With oil prices seemingly stuck a multi-year lows, Alberta's oilpatch is trying to figure out how it will survive 2016, yet another year of struggle for an industry that lost a collective $1.5 billion in just the first half of 2015.

With so much financial pain, one expert insists it's likely the large players that have the best odds of enduring the oil price collapse.

He's crunched the numbers during this downturn and found it's the big-name companies, such as Suncor and Cenovus, that are faring the best.

That's why he suggests the downturn could lead to the creation of fewer, but larger companies.

Already in Alberta, the industry is highly concentrated among giant firms. Approximately half of all conventional oil and natural gas production comes from about a dozen operators.
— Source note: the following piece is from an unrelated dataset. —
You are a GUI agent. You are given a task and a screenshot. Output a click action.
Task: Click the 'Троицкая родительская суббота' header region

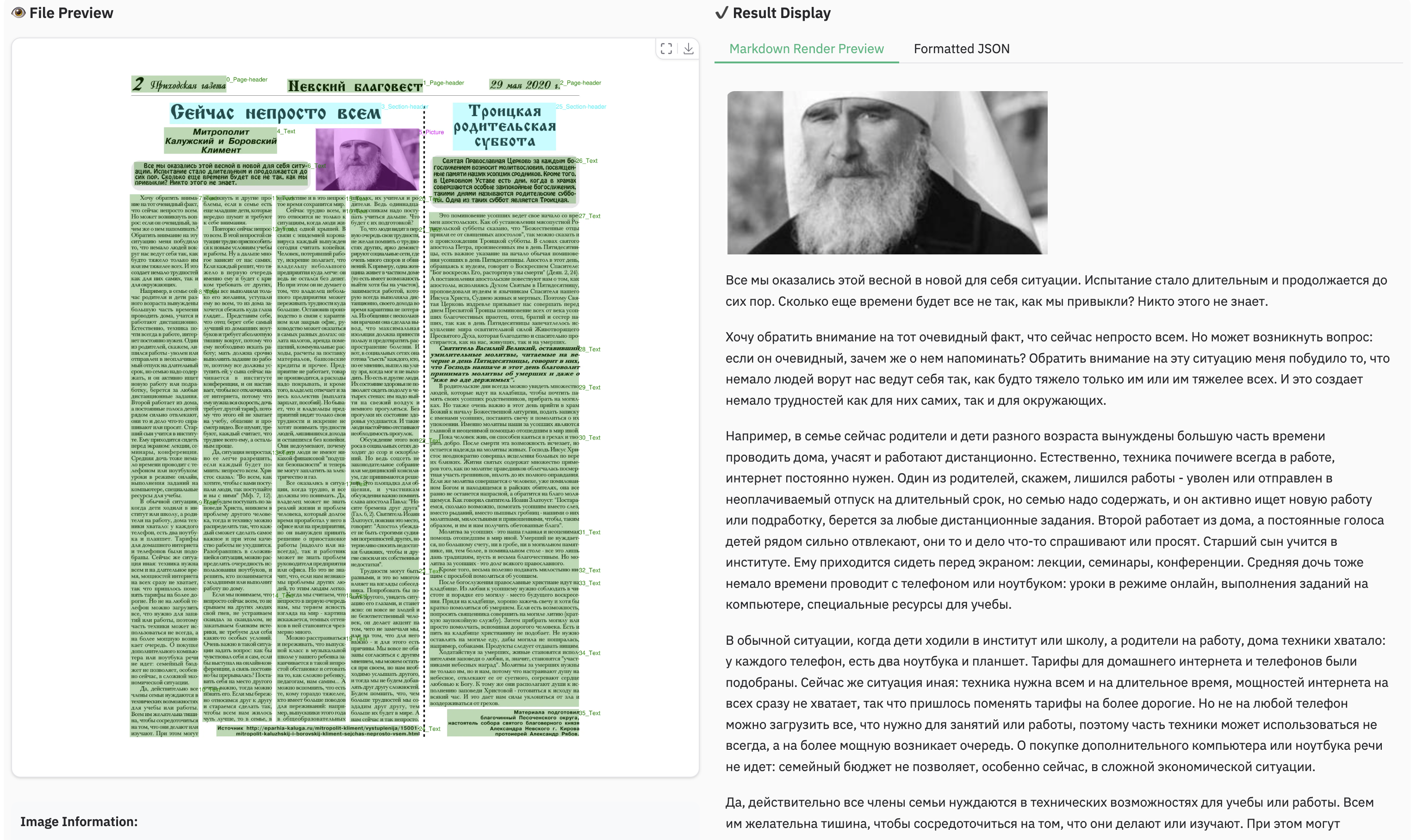(504, 126)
The big firms generally have economies of scale. They are able to raise more capital, large projects with lower costs, and tend to be more diversified. Often, they operate in different locations around the world and not only produce oil and gas, but likely also refine products such as gasoline.

The oil downturn is putting pressure on all companies, big and small. Firms are laying off workers, slashing spending, pulling back salaries and focusing operations where margins are best. Now is not the time to venture into unexplored areas.

Executives can't bank on price recovery as part of their financial plans as that is not likely to happen anytime soon. Companies with the most uncertainty are likely those in the oilfield service sector. They're calling the oil and gas producers to see what kind of work they can expect to see next year.

That's why just about weekly some of the large service companies are asking to renegotiate loan agreements.

Selling assets isn't necessarily the answer, since there is little value in oilfield equipment when there is little demand for the machinery.

A mitigating factor for much of the sector has been the Canadian dollar. Companies operating north of the border pay Canadian dollars for most of their expenses, but sell their oil in U.S. dollars. With the loonie around 75 cents compared to the American greenback, it's working in favour of Canadian companies.